Advertisements in travel magazines and tourism brochures, however, make it seem that the major activity couples enjoy on the seaside is clinking wine glasses whilst silhouetted in the foreground of a golden sunset shimmering over the waves. And seafood takes to wine even better than water.

I made a little headway toward resolving these contradictions while wine surfing Bodega Bay—with just one taste of Mahoney Vineyards Carneros Vermentino ($21), a lean and lively pale white, perfumed as subtly as sea spray, that rides the edge of refreshing limelike acidity with deceptive ease. In a light, perpetual afternoon breeze, overlooking the partially sheltered waters of Bodega Bay from the deck of Gourmet au Bay, this was vino perfecto. My group reflected that while we don't get any actual fresh catch out of these waters anymore, hell, at least we've got great local wine.
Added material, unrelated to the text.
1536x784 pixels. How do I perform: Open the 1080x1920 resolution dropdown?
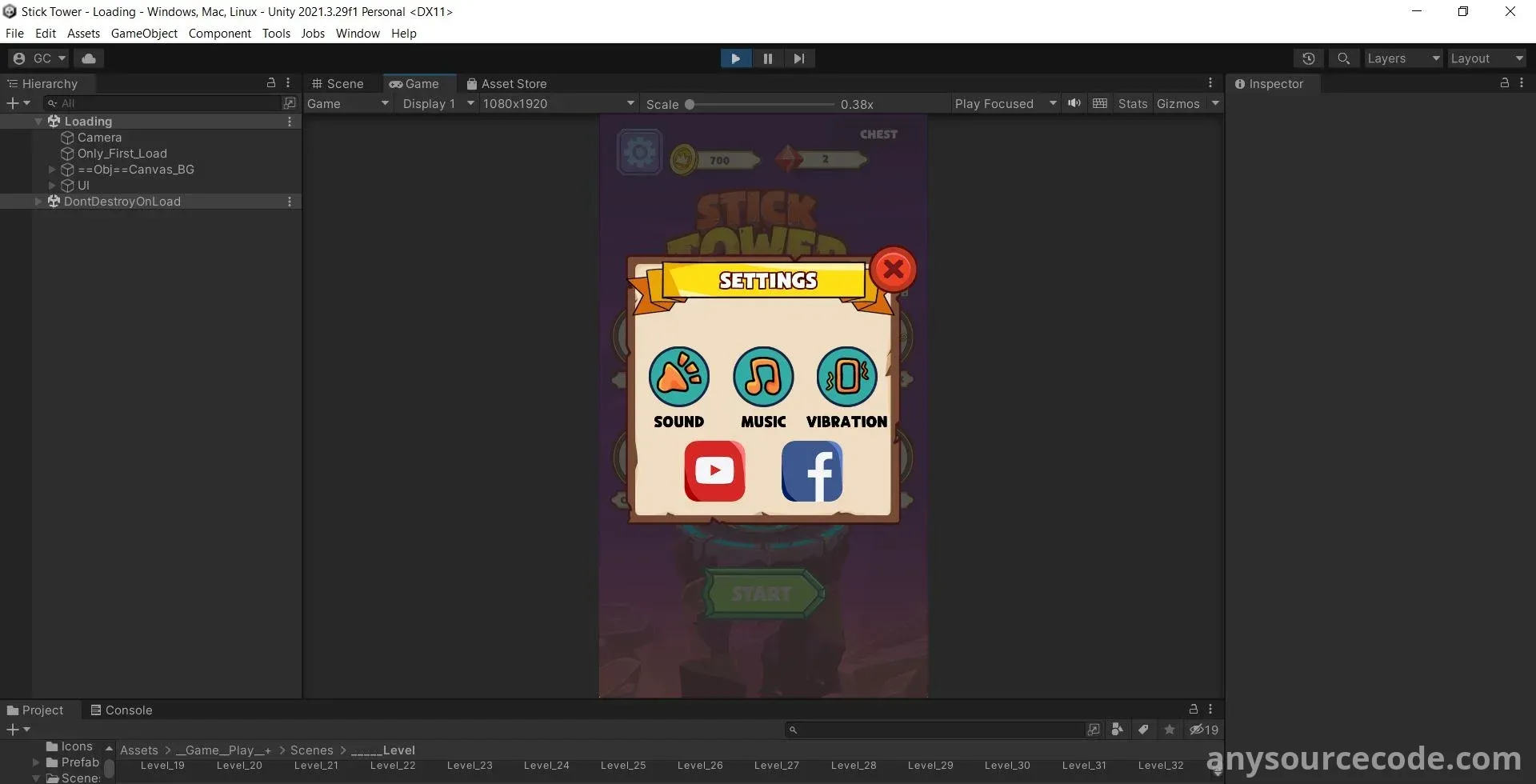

And the views.

Wine flights are efficiently served on custom wooden "surfboard" trays, an invention of the previous owners. Hard to believe this shop has been here on Highway 1 since 1995—for locals, the sign promising, "wine, gifts" is not a sure lure—but the new owners are a young couple who've done a good job of increasing its visibility and viability as a nice coastal joyride pit stop.

The wine racks stock a modest, eclectic selection of locals—Longboard, naturally; also Vision Cellars, Fort Ross, Fleur—weighted in the $20–$30 price range, and a few South African or New Zealand specials. The Chardonnay list, in particular, demonstrates both a savvy understanding of their clientele and a principled approach to the list. Plenty of unspendy bottles under $20 for vacationing fans of Americans' favorite wines and no run-of-the-mill big brands. Besides hooch, Gourmet au Bay is well stocked with gifts, wine ware and books; again, mainly eclectic, not the usual bric-a-brac.
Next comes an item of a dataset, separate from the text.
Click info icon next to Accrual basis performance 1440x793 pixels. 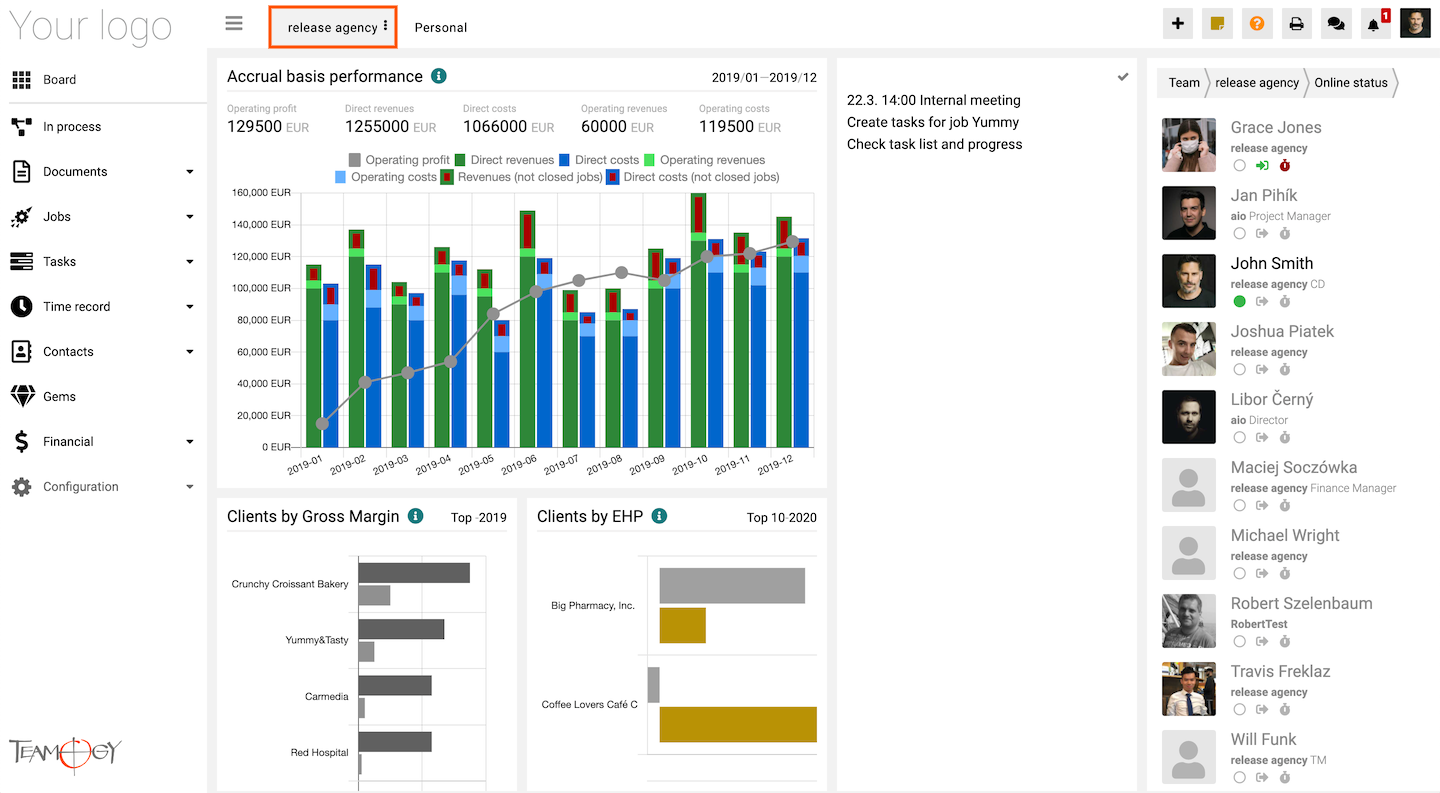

The second wine off the board, a woody Mackenzie Chardonnay ($18), might have been better with the artisan cheese and cracker plate ($12). That's all for snacking, but Gourmet au Bay encourages patrons to bring a picnic or takeout lunch to enjoy on their deck (conversely, they've got a free corkage arrangement with local restaurants). Cold crab cakes and sparkling wine by the sunset over bay? Sounds like a date.